Task description — Your task is to restate word for word the lines in the material below, from the one with "Where should I" up to and including the one with "Viewport: 917px width, 690px height.". Do not carry over the pictures.

Start of Data provided

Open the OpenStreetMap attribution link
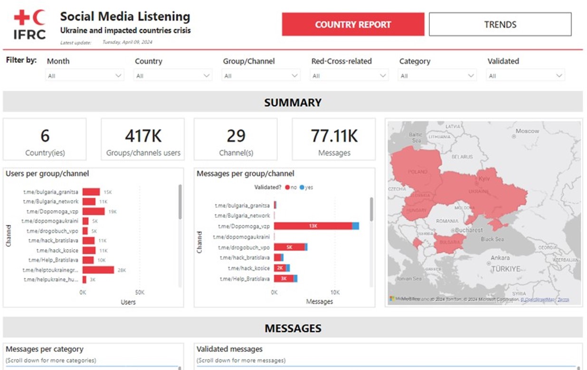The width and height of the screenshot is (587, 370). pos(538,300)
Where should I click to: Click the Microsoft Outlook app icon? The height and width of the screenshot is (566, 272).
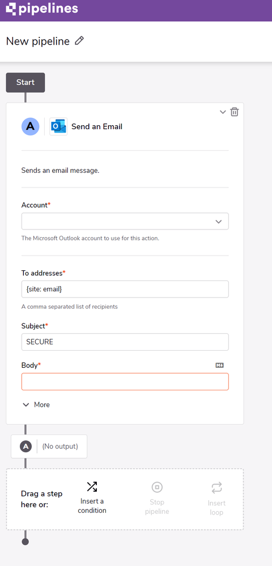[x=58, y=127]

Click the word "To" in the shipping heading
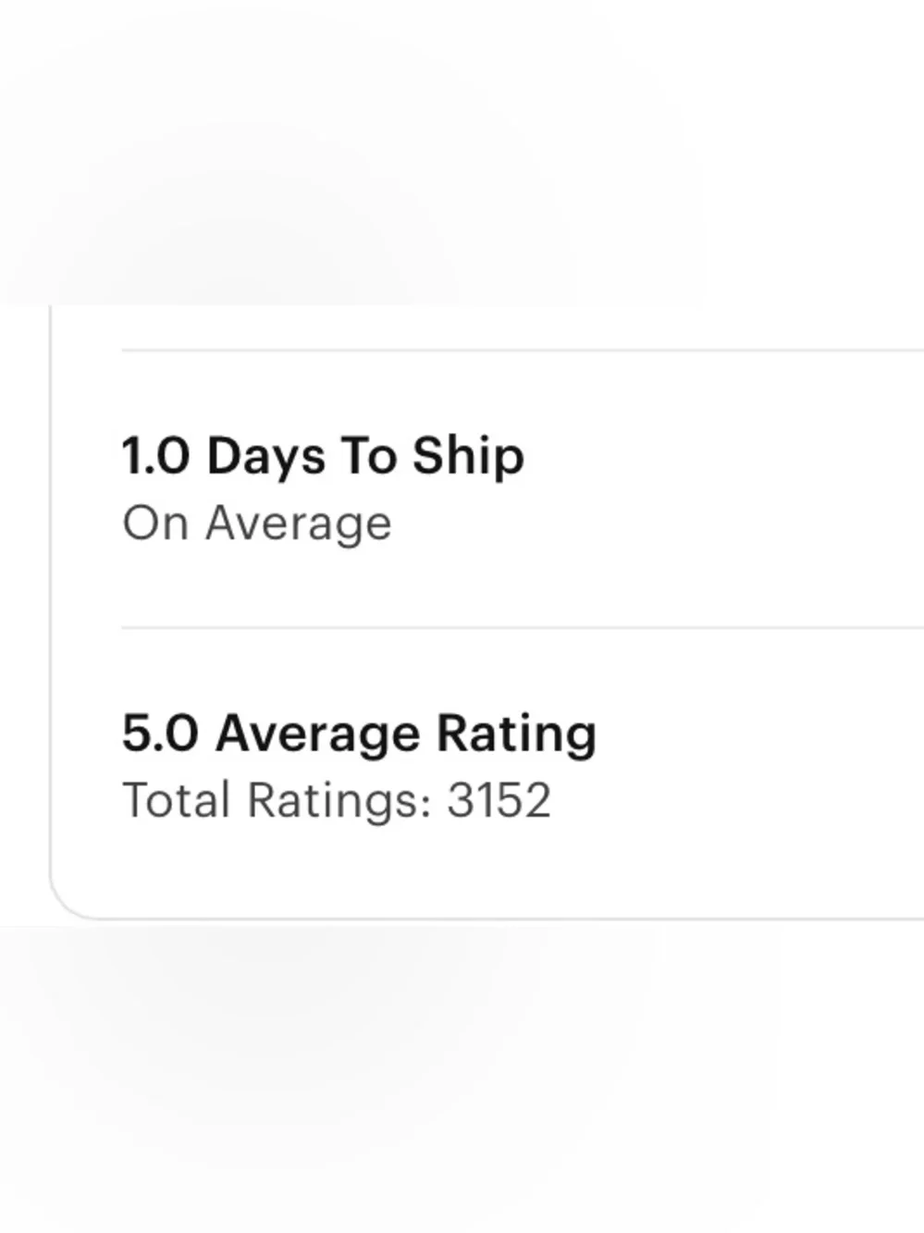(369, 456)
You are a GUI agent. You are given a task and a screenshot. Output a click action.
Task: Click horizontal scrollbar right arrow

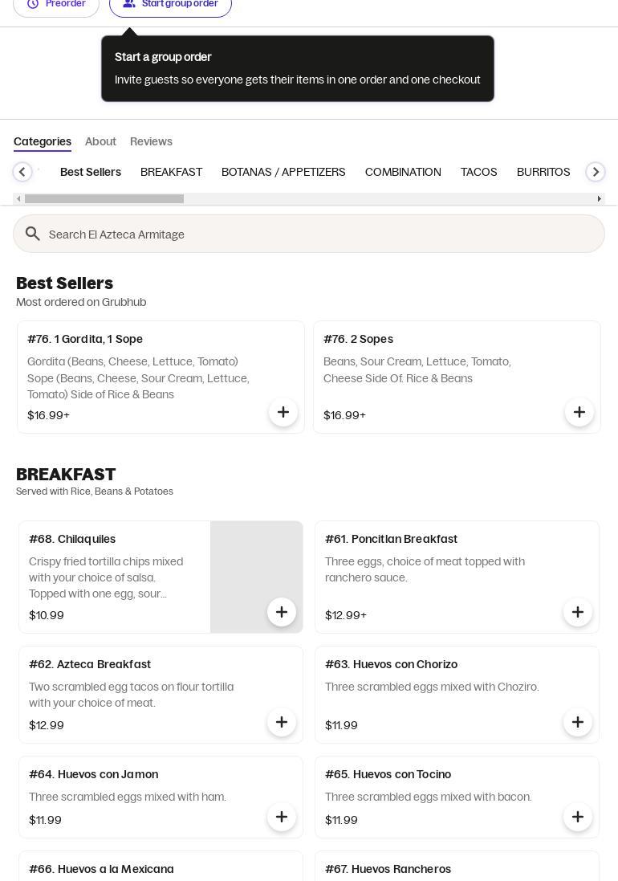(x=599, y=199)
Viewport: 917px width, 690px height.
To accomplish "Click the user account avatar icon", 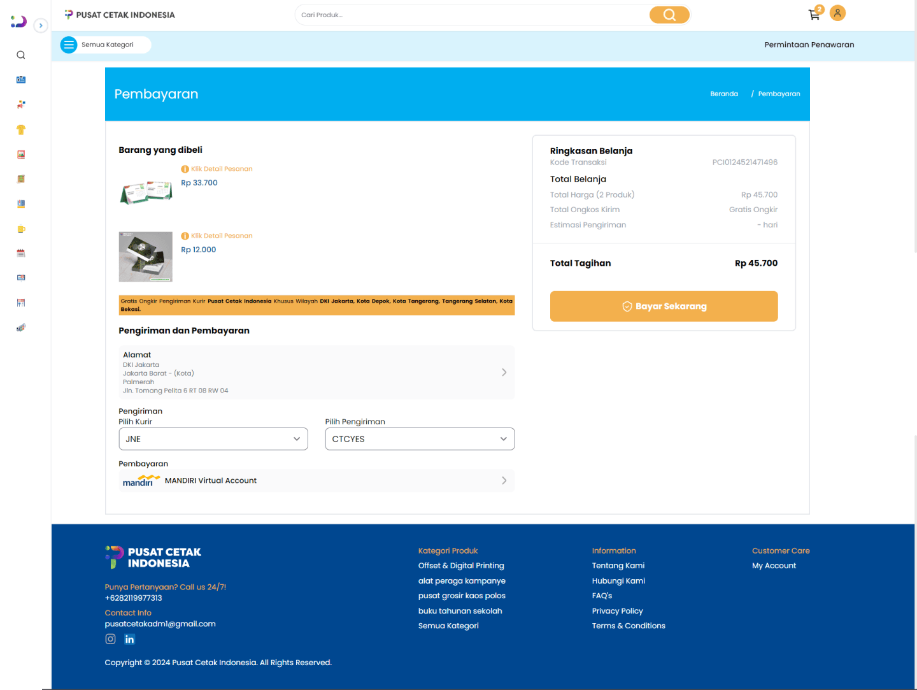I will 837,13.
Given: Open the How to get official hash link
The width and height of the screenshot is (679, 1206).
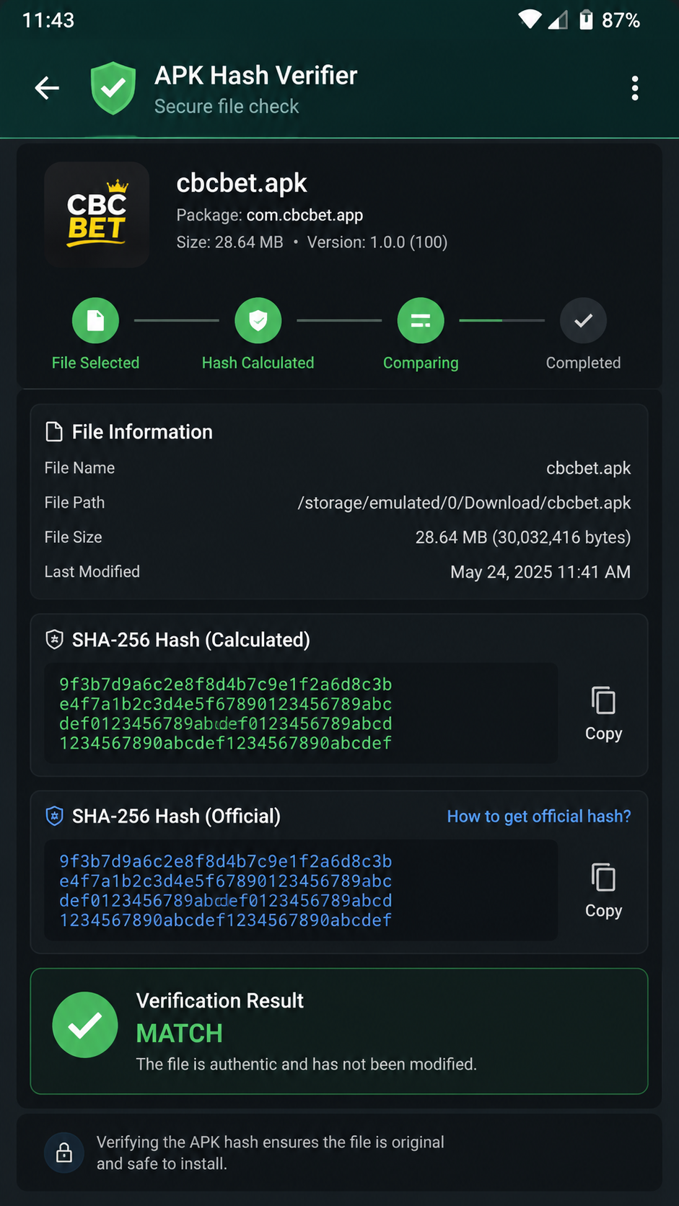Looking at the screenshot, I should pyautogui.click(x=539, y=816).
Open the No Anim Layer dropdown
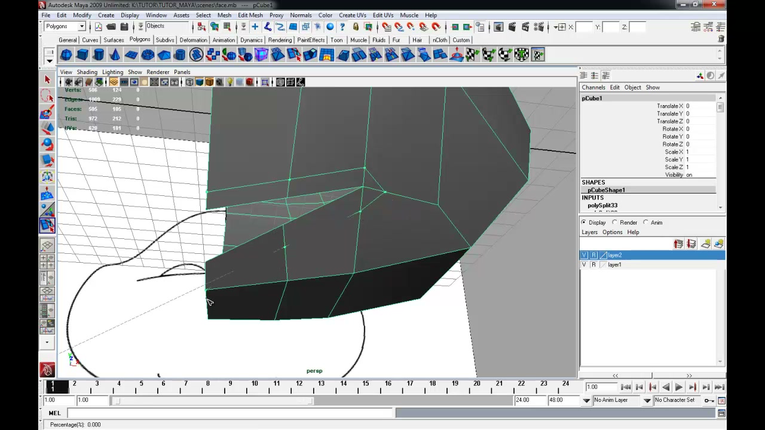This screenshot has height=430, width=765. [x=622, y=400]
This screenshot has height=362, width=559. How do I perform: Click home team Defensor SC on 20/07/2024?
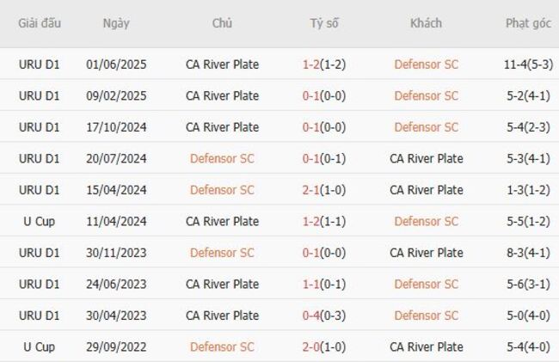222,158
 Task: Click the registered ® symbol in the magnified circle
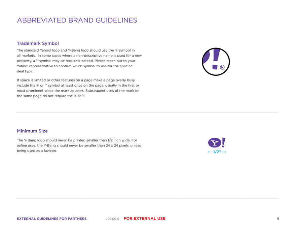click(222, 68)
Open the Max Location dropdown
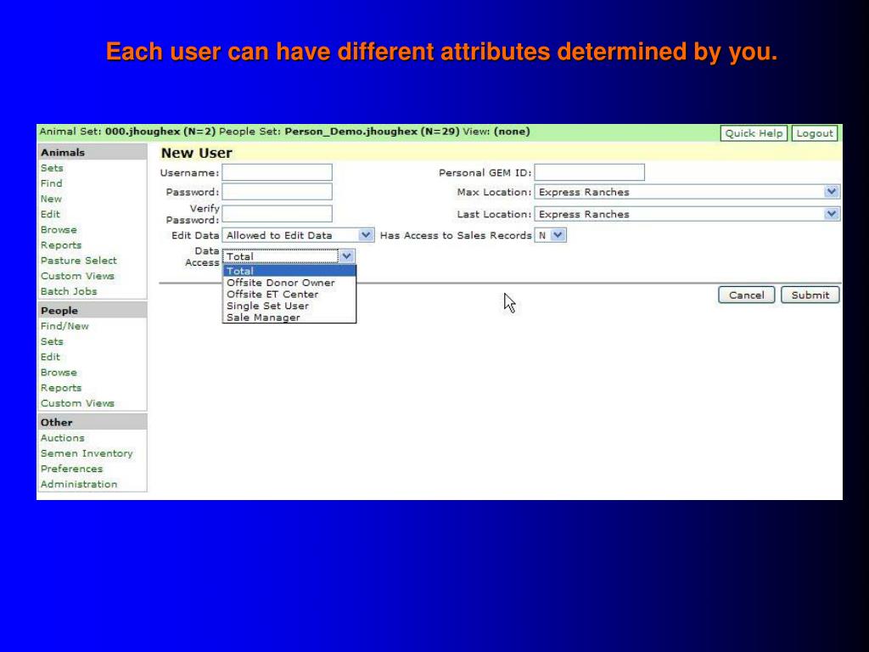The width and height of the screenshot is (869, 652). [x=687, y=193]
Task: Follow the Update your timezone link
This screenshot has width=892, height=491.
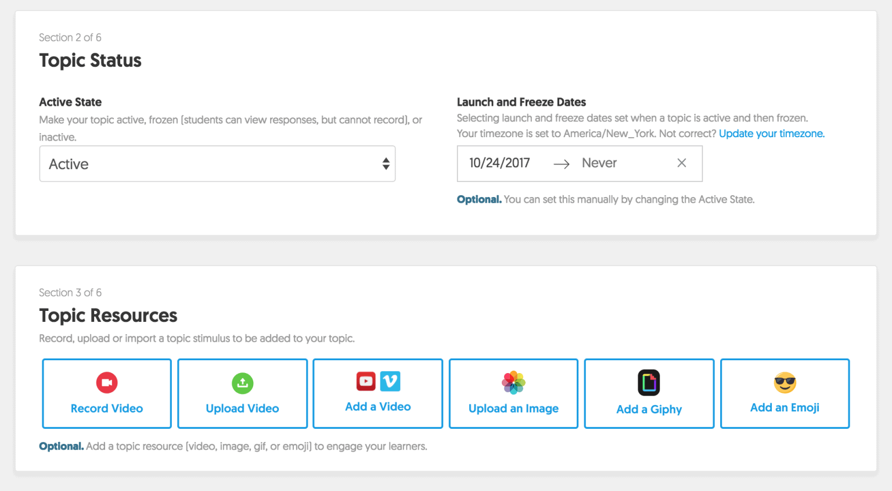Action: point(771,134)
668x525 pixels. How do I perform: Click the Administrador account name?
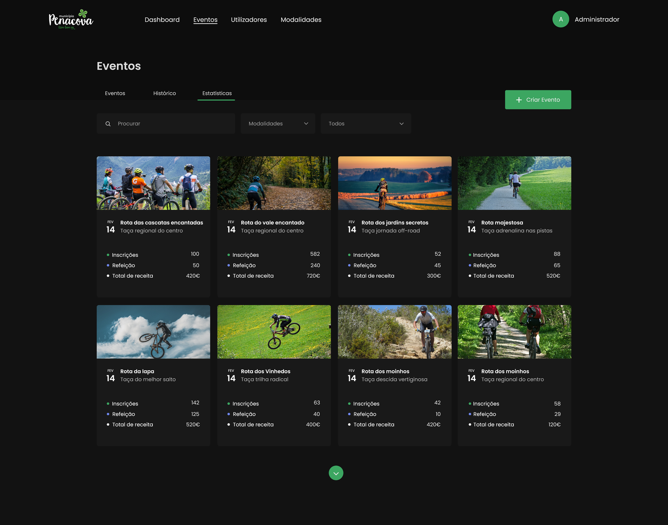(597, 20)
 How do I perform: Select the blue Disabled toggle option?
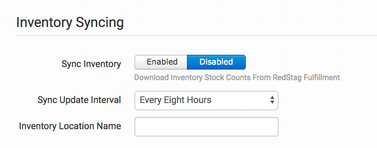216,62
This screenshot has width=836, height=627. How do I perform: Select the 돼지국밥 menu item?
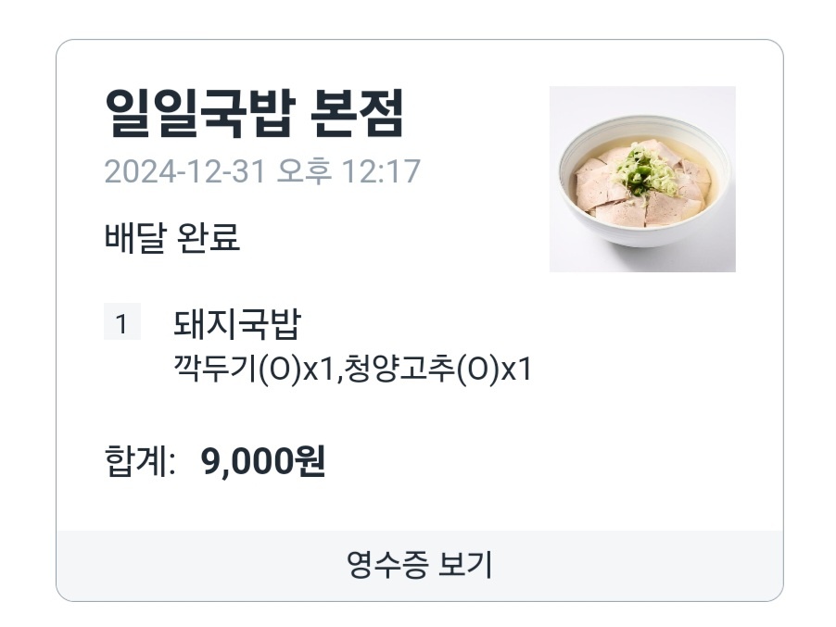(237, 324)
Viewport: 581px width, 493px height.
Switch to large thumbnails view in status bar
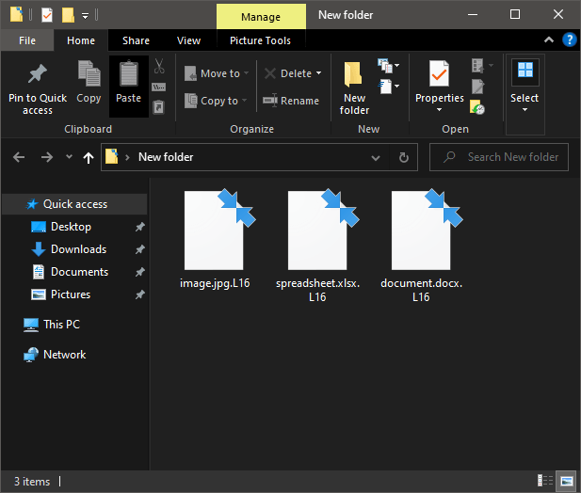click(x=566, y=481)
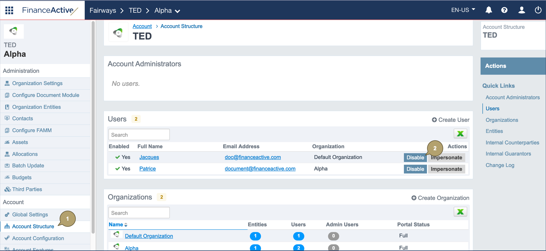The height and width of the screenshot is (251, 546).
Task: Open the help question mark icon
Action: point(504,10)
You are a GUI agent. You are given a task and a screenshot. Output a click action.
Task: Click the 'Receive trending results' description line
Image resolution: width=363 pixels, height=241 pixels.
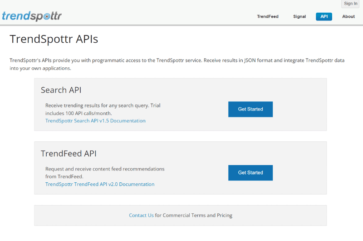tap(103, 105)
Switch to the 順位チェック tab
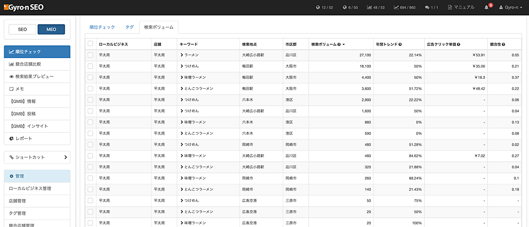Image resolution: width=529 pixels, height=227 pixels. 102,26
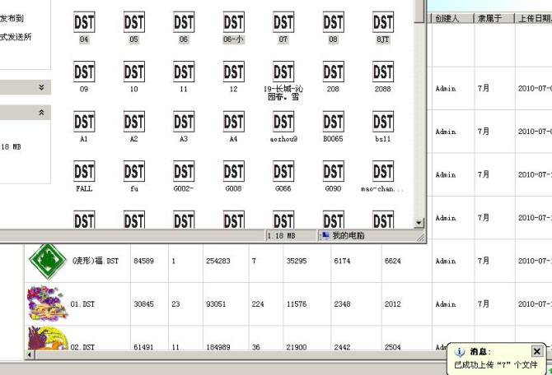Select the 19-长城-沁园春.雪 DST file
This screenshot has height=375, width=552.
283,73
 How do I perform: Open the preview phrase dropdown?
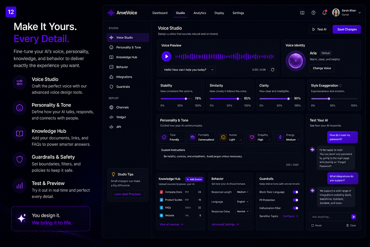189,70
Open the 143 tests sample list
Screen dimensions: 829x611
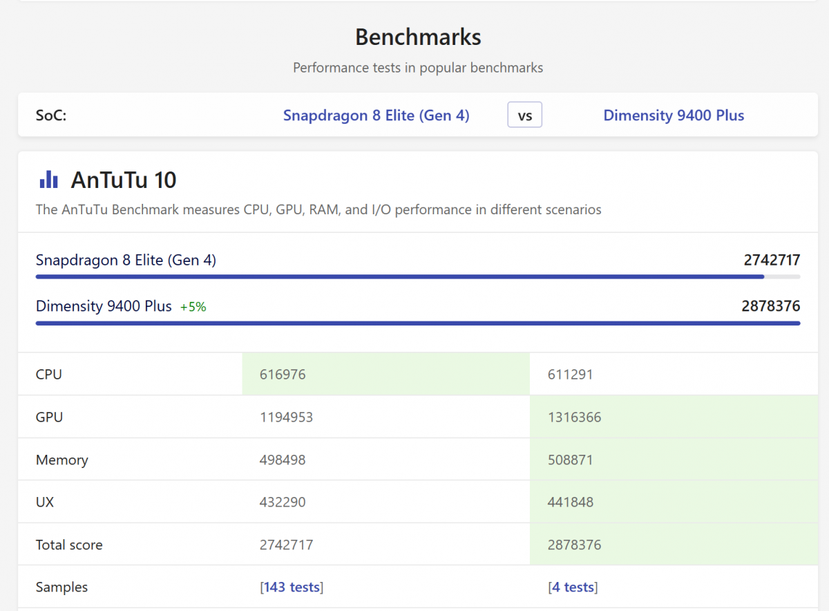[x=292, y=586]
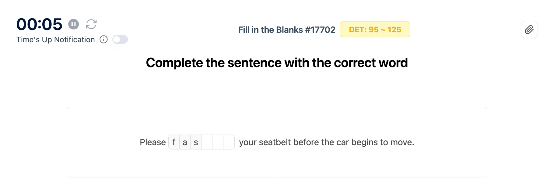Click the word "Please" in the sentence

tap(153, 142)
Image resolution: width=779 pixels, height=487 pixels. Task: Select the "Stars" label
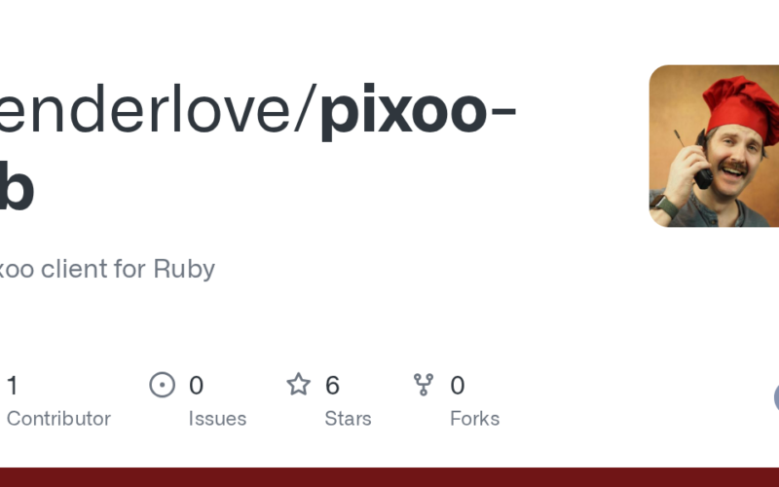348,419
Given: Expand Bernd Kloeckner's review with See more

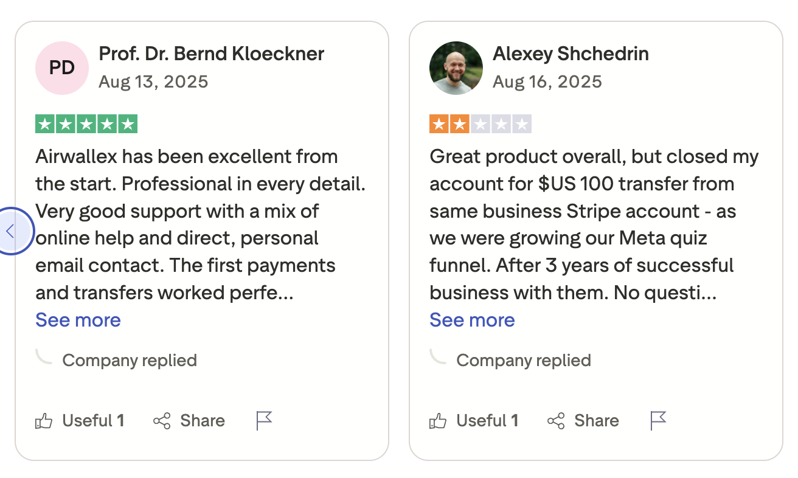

End of Data provided

Problem solution —
Where should I click to: Click the Microsoft Outlook app icon? The height and width of the screenshot is (566, 272).
[x=58, y=127]

Click the word "To" in the shipping heading
(369, 456)
You are a GUI agent. You are given a task and a screenshot. Output a click action.
Task: Click horizontal scrollbar right arrow

(x=599, y=199)
Viewport: 917px width, 690px height.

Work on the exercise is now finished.